Interpretable Interaction Modeling for Trajectory Prediction via Agent Selection and Physical Coefficient

TL;DR

This paper introduces ASPILin, a more interpretable and efficient trajectory prediction method that manually selects interacting agents and uses physical correlation coefficients, leading to improved accuracy and reduced computational costs.

Contribution

The paper proposes a novel approach replacing learned attention scores with physical correlation coefficients for better interpretability and efficiency in trajectory prediction.

Findings

Outperforms state-of-the-art methods on multiple datasets.

Reduces computational costs significantly.

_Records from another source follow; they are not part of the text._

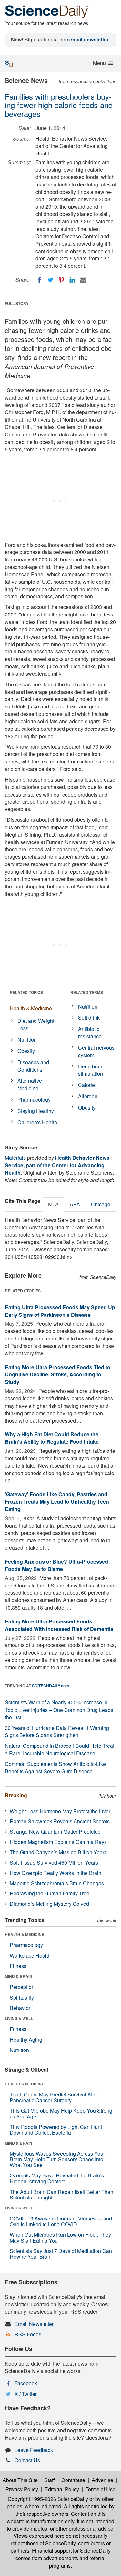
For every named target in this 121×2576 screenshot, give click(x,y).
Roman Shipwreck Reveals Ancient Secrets (60, 1821)
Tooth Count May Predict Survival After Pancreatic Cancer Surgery (54, 2097)
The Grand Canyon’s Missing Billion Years (58, 1852)
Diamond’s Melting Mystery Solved (49, 1903)
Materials (15, 1157)
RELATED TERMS (86, 992)
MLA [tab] (53, 1204)
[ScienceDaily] (47, 11)
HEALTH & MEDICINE (24, 1934)
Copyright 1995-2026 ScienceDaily (48, 2499)
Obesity (26, 1051)
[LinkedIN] (72, 280)
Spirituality (22, 1997)
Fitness (18, 1966)
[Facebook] (39, 280)
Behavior (20, 2008)
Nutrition (27, 1039)
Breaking (16, 1795)
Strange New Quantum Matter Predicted (55, 1831)
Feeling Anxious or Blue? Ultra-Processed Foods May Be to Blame (56, 1565)
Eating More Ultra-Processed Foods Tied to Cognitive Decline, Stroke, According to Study (57, 1374)
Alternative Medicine (29, 1084)
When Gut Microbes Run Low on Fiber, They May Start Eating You (60, 2237)
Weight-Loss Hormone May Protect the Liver (60, 1811)
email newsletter (89, 39)
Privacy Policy (21, 2489)
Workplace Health (30, 1955)
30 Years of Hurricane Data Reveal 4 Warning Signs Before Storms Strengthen (57, 1731)
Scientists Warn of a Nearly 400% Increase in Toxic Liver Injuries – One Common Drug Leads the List (59, 1710)
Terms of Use (101, 2489)
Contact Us (27, 2460)
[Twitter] (50, 280)
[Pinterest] (61, 280)
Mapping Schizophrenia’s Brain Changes (57, 1883)
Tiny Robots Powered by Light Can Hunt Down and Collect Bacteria (56, 2129)
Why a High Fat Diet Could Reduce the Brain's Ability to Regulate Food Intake (52, 1437)
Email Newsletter (34, 2324)
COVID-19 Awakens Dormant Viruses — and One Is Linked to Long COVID (61, 2221)
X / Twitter (26, 2394)
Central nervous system (96, 1051)
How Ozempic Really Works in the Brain (55, 1873)
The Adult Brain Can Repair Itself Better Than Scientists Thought (61, 2194)
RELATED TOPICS (26, 992)
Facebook (26, 2383)
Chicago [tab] (100, 1204)
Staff (49, 2480)
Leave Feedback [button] (34, 2450)
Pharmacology (34, 1099)
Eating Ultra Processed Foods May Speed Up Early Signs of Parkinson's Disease (60, 1311)
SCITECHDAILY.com (50, 1686)
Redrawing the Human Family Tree (49, 1893)
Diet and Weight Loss (35, 1024)
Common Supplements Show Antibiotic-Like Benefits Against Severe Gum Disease (55, 1767)
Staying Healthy (35, 1110)
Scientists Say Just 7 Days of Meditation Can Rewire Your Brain (61, 2253)
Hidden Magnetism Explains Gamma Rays (58, 1842)
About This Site (20, 2480)
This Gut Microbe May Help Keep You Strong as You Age (61, 2113)
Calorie (86, 1085)
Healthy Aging (26, 2039)
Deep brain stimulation (91, 1070)
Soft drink (89, 1017)
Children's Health (37, 1122)
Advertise (102, 2480)
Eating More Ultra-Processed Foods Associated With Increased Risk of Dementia (59, 1625)
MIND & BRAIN (18, 1976)
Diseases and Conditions (33, 1065)
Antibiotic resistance (90, 1032)
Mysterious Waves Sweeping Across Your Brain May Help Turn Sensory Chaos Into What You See (57, 2159)
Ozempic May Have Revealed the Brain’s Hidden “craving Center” (57, 2178)
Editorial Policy (62, 2489)
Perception (22, 1987)
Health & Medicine (31, 1008)
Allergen (87, 1096)
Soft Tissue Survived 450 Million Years (54, 1862)
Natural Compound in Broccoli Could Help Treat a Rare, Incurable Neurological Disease (59, 1749)
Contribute (73, 2480)
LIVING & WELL (19, 2018)
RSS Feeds (28, 2334)
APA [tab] (75, 1204)
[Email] (83, 280)
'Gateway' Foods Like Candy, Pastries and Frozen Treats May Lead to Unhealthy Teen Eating (57, 1501)
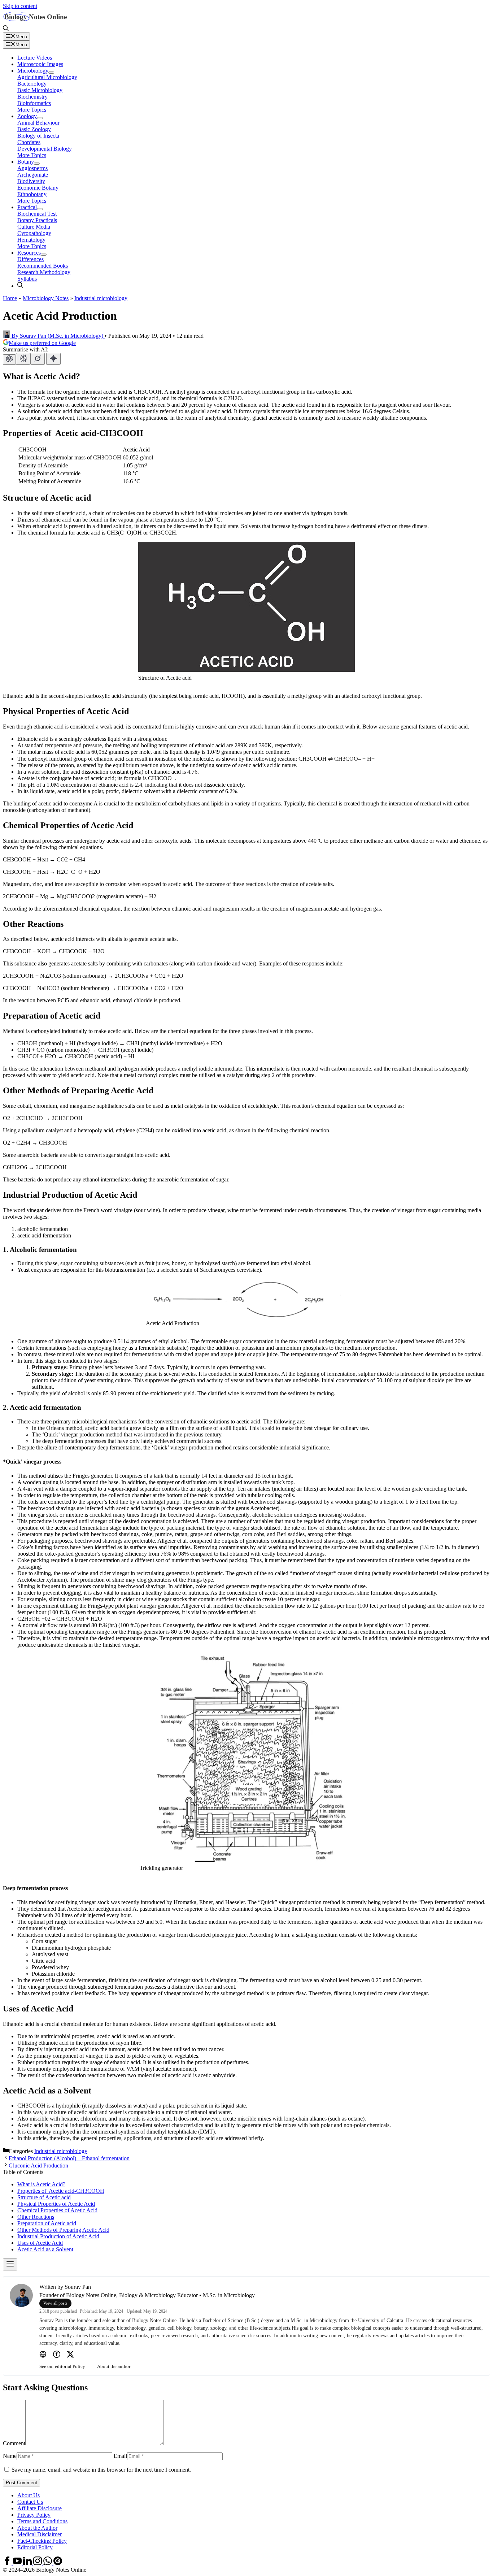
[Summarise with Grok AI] (37, 359)
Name (10, 2456)
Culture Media (33, 227)
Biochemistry (32, 97)
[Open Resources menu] (44, 255)
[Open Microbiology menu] (51, 73)
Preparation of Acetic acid (46, 2223)
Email (120, 2456)
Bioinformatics (34, 103)
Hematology (31, 240)
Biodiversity (31, 181)
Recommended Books (42, 266)
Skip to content (20, 6)
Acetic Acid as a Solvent (45, 2249)
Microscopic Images (40, 64)
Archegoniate (32, 175)
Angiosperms (32, 168)
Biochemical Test (37, 214)
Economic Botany (37, 188)
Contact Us (30, 2502)
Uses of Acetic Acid (40, 2243)
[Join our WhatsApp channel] (48, 2563)
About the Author (37, 2528)
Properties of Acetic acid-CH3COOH (60, 2191)
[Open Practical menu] (40, 209)
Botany (25, 162)
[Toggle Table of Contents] (10, 2264)
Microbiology (32, 71)
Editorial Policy (35, 2547)
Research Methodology (43, 272)
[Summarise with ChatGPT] (9, 359)
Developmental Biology (44, 149)
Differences (30, 259)
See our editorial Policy (62, 2366)
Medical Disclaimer (39, 2534)
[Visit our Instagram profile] (38, 2563)
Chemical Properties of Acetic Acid (57, 2210)
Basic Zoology (34, 129)
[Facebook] (56, 2355)
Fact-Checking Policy (42, 2541)
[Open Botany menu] (37, 164)
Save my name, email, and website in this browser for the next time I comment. (101, 2470)
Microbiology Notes (46, 298)
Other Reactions (35, 2217)
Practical (27, 207)
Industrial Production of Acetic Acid (58, 2236)
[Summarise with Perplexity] (23, 359)
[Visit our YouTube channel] (18, 2563)
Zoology (27, 116)
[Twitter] (70, 2355)
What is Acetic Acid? (41, 2184)
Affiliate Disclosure (39, 2508)
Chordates (28, 142)
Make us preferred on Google (42, 343)
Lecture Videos (34, 58)
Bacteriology (32, 84)
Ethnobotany (32, 194)
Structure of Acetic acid (44, 2197)
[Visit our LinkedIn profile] (28, 2563)
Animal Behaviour (38, 123)
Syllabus (27, 279)
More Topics (31, 110)
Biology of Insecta (38, 136)
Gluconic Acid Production (38, 2165)
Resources (29, 253)
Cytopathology (34, 233)
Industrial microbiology (100, 298)
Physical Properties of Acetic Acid (56, 2204)
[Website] (43, 2355)
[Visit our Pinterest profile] (57, 2563)
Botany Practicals (37, 220)
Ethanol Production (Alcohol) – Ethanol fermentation (69, 2158)
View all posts (55, 2303)
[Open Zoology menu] (40, 118)
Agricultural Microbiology (47, 77)
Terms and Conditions (42, 2521)
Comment (14, 2443)
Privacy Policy (34, 2515)
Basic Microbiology (39, 90)
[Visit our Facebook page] (8, 2563)
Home (10, 298)
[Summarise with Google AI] (53, 359)
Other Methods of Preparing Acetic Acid (63, 2230)
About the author (113, 2366)
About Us (28, 2495)
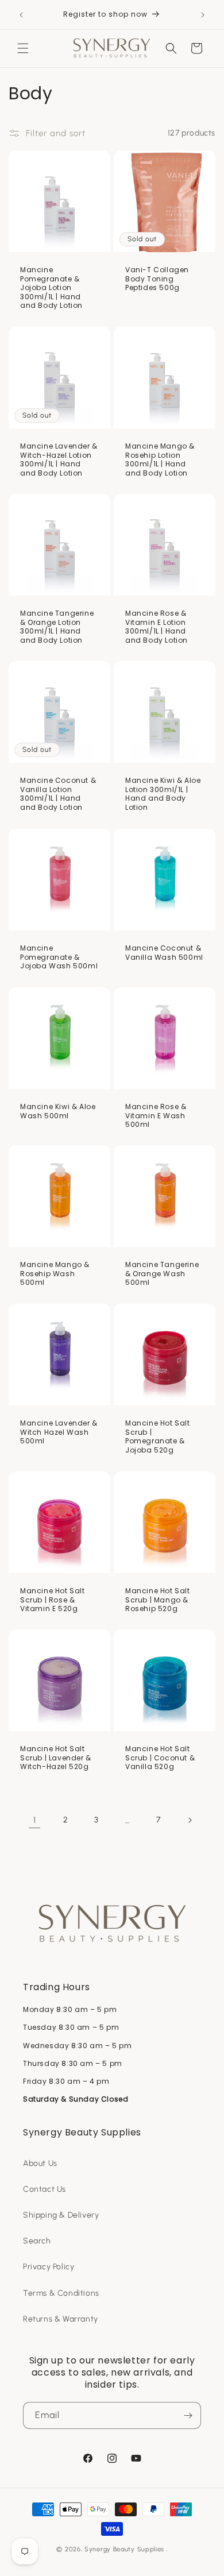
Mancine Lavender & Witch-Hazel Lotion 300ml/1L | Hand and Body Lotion (59, 459)
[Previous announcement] (21, 15)
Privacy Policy (48, 2267)
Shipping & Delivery (61, 2215)
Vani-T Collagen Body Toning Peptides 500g (157, 278)
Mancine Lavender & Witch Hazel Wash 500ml (59, 1432)
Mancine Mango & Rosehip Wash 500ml (55, 1273)
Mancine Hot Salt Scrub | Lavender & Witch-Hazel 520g (55, 1757)
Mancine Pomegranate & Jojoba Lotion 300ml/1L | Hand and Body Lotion (51, 287)
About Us (40, 2163)
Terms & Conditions (61, 2293)
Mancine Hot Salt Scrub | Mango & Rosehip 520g (157, 1599)
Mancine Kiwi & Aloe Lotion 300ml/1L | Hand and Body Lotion (162, 794)
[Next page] (189, 1820)
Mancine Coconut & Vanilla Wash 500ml (164, 952)
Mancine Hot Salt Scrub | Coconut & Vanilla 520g (160, 1757)
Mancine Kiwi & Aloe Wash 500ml (57, 1111)
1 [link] (34, 1820)
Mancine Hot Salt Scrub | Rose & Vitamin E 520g (52, 1599)
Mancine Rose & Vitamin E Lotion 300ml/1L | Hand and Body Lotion (156, 626)
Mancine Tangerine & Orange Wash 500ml (162, 1273)
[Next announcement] (202, 15)
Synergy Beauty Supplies (124, 2549)
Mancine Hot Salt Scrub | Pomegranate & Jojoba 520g (157, 1436)
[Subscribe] (187, 2415)
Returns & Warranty (60, 2319)
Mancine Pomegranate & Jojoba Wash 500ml (59, 957)
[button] (23, 48)
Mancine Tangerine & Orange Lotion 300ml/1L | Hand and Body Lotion (57, 626)
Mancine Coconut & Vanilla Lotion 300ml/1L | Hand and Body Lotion (58, 794)
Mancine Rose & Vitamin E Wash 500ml (155, 1115)
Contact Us (44, 2189)
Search (37, 2241)
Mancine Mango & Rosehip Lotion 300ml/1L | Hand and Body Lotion (160, 459)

Enhances interpretability of agent interactions.

Abstract

A thorough understanding of the interaction between the target agent and surrounding agents is a prerequisite for accurate trajectory prediction. Although many methods have been explored, they assign correlation coefficients to surrounding agents in a purely learning-based manner. In this study, we present ASPILin, which manually selects interacting agents and replaces the attention scores in Transformer with a newly computed physical correlation coefficient, enhancing the interpretability of interaction modeling. Surprisingly, these simple modifications can significantly improve prediction performance and substantially reduce computational costs. We intentionally simplified our model in other aspects, such as map encoding. Remarkably, experiments conducted on the INTERACTION, highD, and CitySim datasets demonstrate that our method is efficient and straightforward, outperforming other state-of-the-art methods.